*THINGS TO DO*.
A: Revise the horseshoe crab transcript from "So, what happens" to "really stressed out.", putting "meningitis" in place of "sepsis".
B: In the horseshoe crab transcript, for how long does Rachel say it's difficult to keep horseshoe crabs alive?

*EXCERPT TO READ*.
+ + + +
The copper in their blood gives it that bright blue color but that isn't the only thing that's special about it.
Horseshoe crab blood clots almost immediately when it's exposed to dangerous bacteria or fungi.
It's part of the reason horseshoe crabs have outlasted the dinosaurs.
But it's also the reason the biomedical industry depends on horseshoe crabs to make sure their products won't cause infections.
- Fishing participants will go out collect the crabs and put them in a boat.
They'll transport it in a truck back to the facility and they will then bend the crab in such a way that you have access to that membrane to do the bleeding.
- A horseshoe maybe that's twice as size of this one to the industry is worth about $1,800.
They don't even get a cookie or orange juice after they give blood like we do.
So, what happens to these creatures once they're released back in the wild nobody knows.
They're not tagged.
- You become so attached to these animals.
I don't know what it is but how can you become attached to a creature that looks like that?
- I don't know.
- You have a soft heart.
- [Rossi] Bleeding horseshoe crabs doesn't kill them and companies only take 30% of the crabs blood in exchange millions of lives are saved from diseases like sepsis.
But according to research from Kepley Biosystems in some areas of the US the combination of bleeding over-harvesting and habitat destruction has caused a 95% decline of spawning horseshoe, crabs.
So horseshoe, crabs are stressed out?
- They are really stressed out.
We want to offer a new way to collect horseshoe crabs by you're not pulling them from the wild but you are actually maintaining them in a managed closed system, a trackable one.
So we know which horseshoe crab was being bled.
- [Rossi] Rachel says it's difficult to keep horseshoe crabs alive longer than six months.
And she thinks it's because of their diet.
So she and her team from Kepley Biosystems are experimenting with types of food.
- [Rachel] So, yeah they're receiving a very well balanced diet to keep them healthy and happy.
- [Rossi] The team's goal is to teach farmers how to raise horseshoe crabs.
So instead of pulling crabs out of the wild the biomedical industry can rely on farmers instead.
- Is it lunchtime?
Tail's wagging he's happy.
Is that what that means.
We can potentially set up contract farming to integrate them into their farming system, because God knows farmers need to have more profitable revenue.
You want some?
You hungry, hm?
Just kind of flip them over that way, hold them from that side so the hinge doesn't basically pinch you.
- Snap yeah.
- Yeah.
- [Rossi] But for now we expressed our gratitude to the humble horseshoe crab by giving him some treats.
- Yes, it literally is the Sarlacc Pit from star Wars.
[chuckling] - He likes the worms.
- Okay, buddy, ciao.
[humming Star Wars theme] [chuckling] [techno music] - [Announcer] Do you want you to explore more cool science facts and beautiful images of North Carolina?
Follow us on Instagram.
- Horseshoe crabs, not cute.
Groundhogs on the other hand, are cute.
And like horseshoe crabs, they too are a medical marvel.
Meet the woodchuck, otherwise known as the groundhog.
- So it depends on where you live woodchuck and groundhog are two different names for the same species and the species is Marmota Monax.
- [Announcer] And Dr. Breton woods loves groundhogs or woodchucks.
+ + + +
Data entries

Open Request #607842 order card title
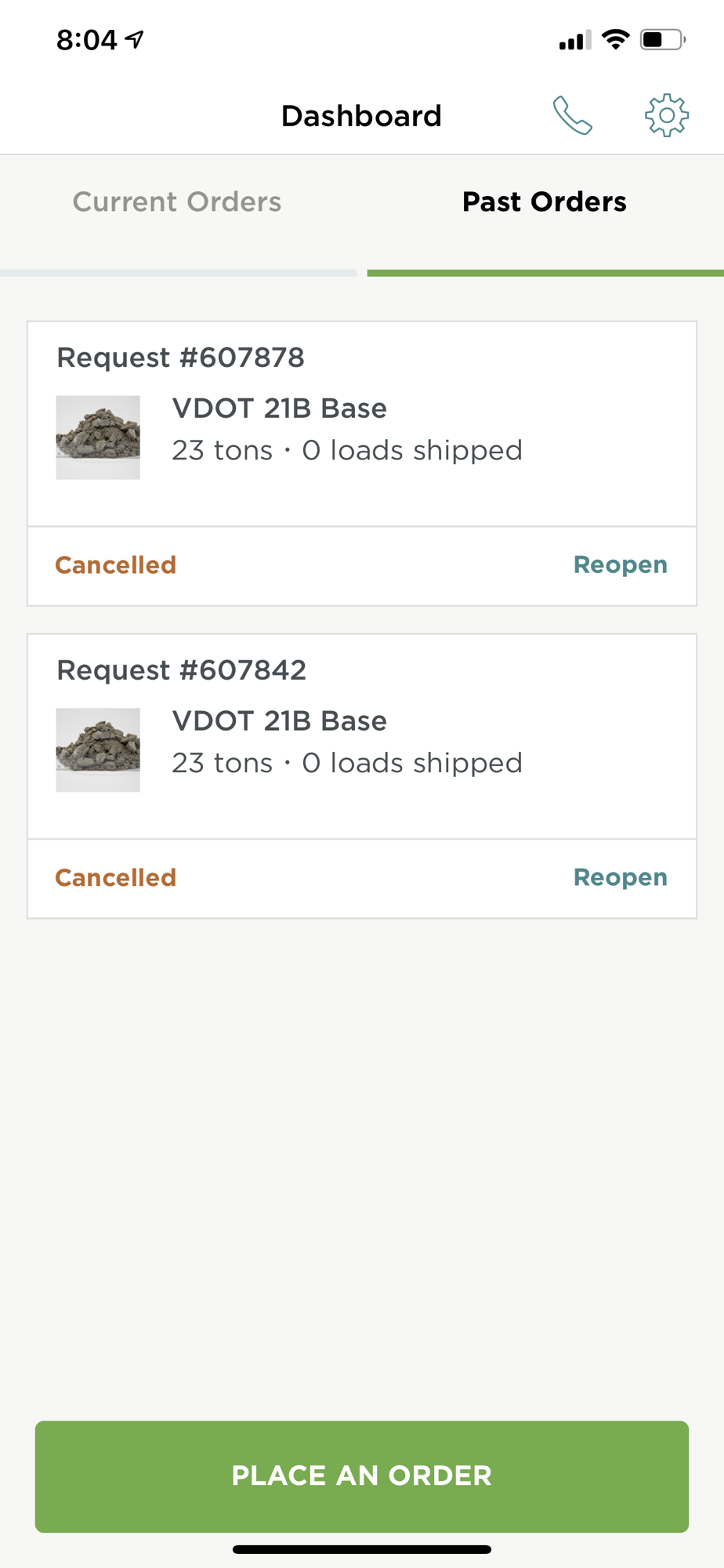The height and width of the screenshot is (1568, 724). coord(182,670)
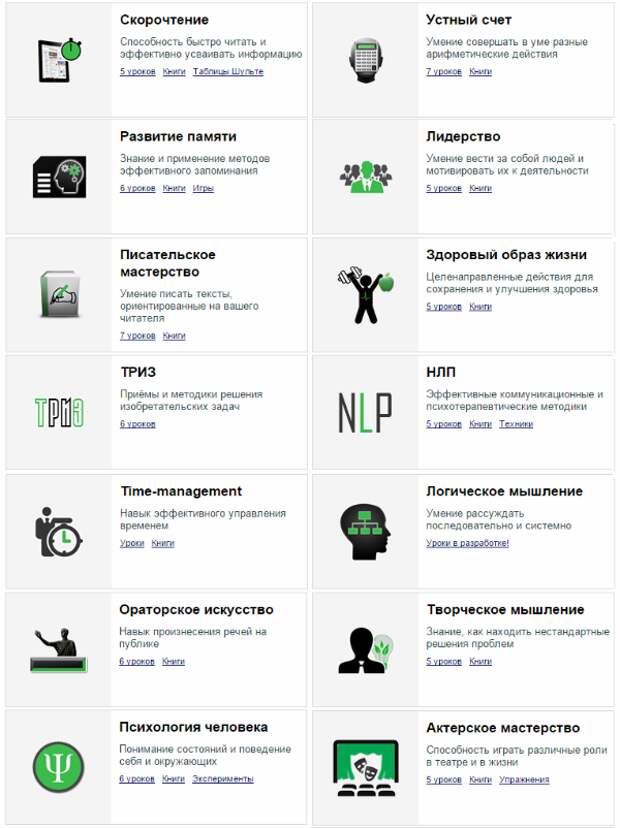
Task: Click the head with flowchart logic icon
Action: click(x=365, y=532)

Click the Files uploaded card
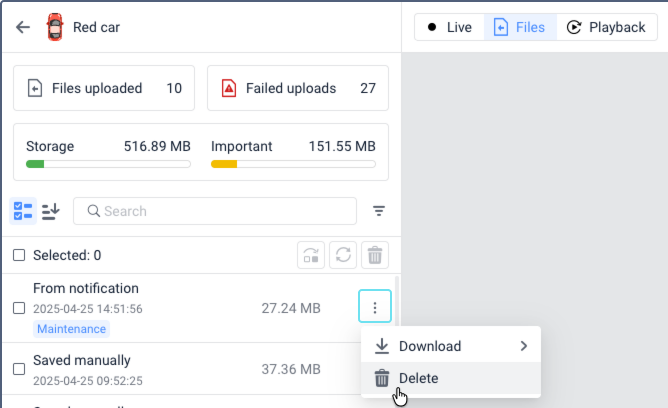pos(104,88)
+ + + +
*TASK ANSWERS*.
A:
So, what happens to these creatures once they're released back in the wild nobody knows.
They're not tagged.
- You become so attached to these animals.
I don't know what it is but how can you become attached to a creature that looks like that?
- I don't know.
- You have a soft heart.
- [Rossi] Bleeding horseshoe crabs doesn't kill them and companies only take 30% of the crabs blood in exchange millions of lives are saved from diseases like meningitis.
But according to research from Kepley Biosystems in some areas of the US the combination of bleeding over-harvesting and habitat destruction has caused a 95% decline of spawning horseshoe, crabs.
So horseshoe, crabs are stressed out?
- They are really stressed out.

B: Longer than six months.